The cult of the left believes that it is engaged in a great apocalyptic battle with corporations and industrialists for the ownership of the unthinking masses. Its acolytes see themselves as the individuals who have been "liberated" to think for themselves. They make choices. You however are just a member of the unthinking masses. You are not really a person, but only respond to the agendas of your corporate overlords. If you eat too much, it's because corporations make you eat. If you kill, it's because corporations encourage you to buy guns. You are not an individual. You are a social problem. -- Sultan Knish

All politics in this country now is just dress rehearsal for civil war. -- Billy Beck

Tuesday, December 03, 2013

A Feature, Not A Bug

When George F. Will delivered the keynote speech at the Cato Institute's 2010 Milton Friedman Prize dinner, (an excellent speech, BTW) among other things he said this:
The Wall Street Journal this morning announced with a sort of breathless surprise that about 80% of the American people disapprove of congress. Raising a fascinating question: who are the 20%?

It is a sign of national health that Americans still think about Washington the way they used to talk about the old Washington Senators baseball team, when the saying was "Washington: first in war, first in peace and last in the American League." Back then they were run, the Senators were, by a man named Clark Griffith who said, "The fans like home runs, and we have assembled a pitching staff to please our fans."

That is why the American people do not mind what they are instructed by their supposed betters to mind, that is the so-called problem of gridlock. Ladies and gentlemen gridlock is not an American problem, it is an American achievement. When James Madison and fifty-four other geniuses went to Philadelphia in the sweltering summer of 1787, they did not go there to design an efficient government, the idea would have horrified them. They wanted a safe government to which end they filled it with blocking mechanisms. Three branches of government. Two branches of the legislative branch. Veto. Veto override. Supermajorities. Judicial review. And yet I can think of nothing the American people have wanted intensely and protractedly that they did not eventually get.

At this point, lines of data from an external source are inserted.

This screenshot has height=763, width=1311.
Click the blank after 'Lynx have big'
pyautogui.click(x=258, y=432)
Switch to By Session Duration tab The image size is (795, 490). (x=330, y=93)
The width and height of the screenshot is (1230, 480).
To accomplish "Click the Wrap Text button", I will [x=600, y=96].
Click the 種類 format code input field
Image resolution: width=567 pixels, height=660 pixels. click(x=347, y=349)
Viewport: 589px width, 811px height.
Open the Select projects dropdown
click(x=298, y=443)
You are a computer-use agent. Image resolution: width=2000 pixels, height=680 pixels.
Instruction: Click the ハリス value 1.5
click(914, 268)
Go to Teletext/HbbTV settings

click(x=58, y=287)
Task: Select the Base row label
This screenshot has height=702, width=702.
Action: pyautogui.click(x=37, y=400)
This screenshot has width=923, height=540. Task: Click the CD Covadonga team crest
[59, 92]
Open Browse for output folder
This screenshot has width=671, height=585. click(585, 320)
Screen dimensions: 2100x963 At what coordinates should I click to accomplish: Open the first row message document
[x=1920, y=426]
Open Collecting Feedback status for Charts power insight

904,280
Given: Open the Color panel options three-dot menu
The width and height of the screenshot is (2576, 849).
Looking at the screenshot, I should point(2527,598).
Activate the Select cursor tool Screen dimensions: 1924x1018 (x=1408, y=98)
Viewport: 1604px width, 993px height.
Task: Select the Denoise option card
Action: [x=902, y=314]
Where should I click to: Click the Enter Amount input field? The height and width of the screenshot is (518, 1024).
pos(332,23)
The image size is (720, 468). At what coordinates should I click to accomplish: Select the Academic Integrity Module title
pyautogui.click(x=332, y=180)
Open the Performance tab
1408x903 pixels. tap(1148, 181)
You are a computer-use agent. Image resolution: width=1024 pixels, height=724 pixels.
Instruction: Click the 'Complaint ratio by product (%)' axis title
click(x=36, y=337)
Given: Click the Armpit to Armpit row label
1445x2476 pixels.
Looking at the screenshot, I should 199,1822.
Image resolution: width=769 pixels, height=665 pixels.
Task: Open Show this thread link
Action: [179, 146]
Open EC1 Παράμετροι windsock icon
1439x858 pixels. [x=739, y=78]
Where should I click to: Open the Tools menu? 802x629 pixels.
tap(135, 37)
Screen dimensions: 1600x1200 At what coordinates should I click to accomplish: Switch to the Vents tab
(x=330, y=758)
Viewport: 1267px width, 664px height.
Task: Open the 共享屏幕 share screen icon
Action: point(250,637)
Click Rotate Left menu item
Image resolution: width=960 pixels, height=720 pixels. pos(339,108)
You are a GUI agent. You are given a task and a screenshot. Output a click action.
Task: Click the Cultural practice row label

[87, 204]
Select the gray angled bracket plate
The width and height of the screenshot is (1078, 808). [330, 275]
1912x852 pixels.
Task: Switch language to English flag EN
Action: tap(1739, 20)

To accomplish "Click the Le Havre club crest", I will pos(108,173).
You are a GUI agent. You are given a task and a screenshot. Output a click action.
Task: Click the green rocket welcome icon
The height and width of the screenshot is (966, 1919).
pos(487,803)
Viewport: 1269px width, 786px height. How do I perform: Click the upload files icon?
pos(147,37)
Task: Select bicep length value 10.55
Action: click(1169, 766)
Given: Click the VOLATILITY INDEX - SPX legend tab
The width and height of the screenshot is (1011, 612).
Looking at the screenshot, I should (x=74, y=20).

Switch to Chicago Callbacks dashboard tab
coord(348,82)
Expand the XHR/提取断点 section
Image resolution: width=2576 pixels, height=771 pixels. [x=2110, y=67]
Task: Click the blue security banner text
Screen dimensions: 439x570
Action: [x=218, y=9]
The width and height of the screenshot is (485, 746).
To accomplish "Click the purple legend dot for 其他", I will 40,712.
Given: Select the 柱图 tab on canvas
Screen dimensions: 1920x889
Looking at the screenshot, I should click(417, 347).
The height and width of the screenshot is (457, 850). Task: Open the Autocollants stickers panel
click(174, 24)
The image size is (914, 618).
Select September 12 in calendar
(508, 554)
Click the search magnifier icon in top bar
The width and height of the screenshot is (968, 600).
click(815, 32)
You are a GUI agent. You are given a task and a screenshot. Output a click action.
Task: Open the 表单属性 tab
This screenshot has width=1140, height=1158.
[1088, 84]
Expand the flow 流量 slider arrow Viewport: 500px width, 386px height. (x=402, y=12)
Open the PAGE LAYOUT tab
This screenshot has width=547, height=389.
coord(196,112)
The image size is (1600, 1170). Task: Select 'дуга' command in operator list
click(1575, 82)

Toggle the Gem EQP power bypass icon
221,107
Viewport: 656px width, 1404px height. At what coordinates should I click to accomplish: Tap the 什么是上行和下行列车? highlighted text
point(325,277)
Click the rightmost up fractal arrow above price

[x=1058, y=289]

The world understands. A world most of whose people live under governments they wish were capable of gridlock, that we always have more to fear from government speed than government tardiness. We are told that one must not be a party of "NO." To "NO" I say an emphatic "YES!" For two reasons. The reason that almost all "improvements" make matters worse is that most new ideas are false. Second: the most beautiful five words in the English language are the first five words of the First Amendment: "Congress shall make no law."
On Sunday the Washington Post reported, more-in-sorrow-than-in-anger:
According to congressional records, there have been fewer than 60 public laws enacted in the first 11 months of this year, so below the previous low in legislative output that officials have already declared this first session of the 113th Congress the least productive ever. In 1995, when the newly empowered GOP congressional majority confronted the Clinton administration, 88 laws were enacted, the record low in the post-World War II era.
Mark Twain is quoted as saying: "No man's life, liberty, or property are safe while the legislature is in session." Will Rogers said: "This country has come to feel the same when Congress is in session as when the baby gets hold of a hammer."

Gridlock is a FEATURE, not a BUG.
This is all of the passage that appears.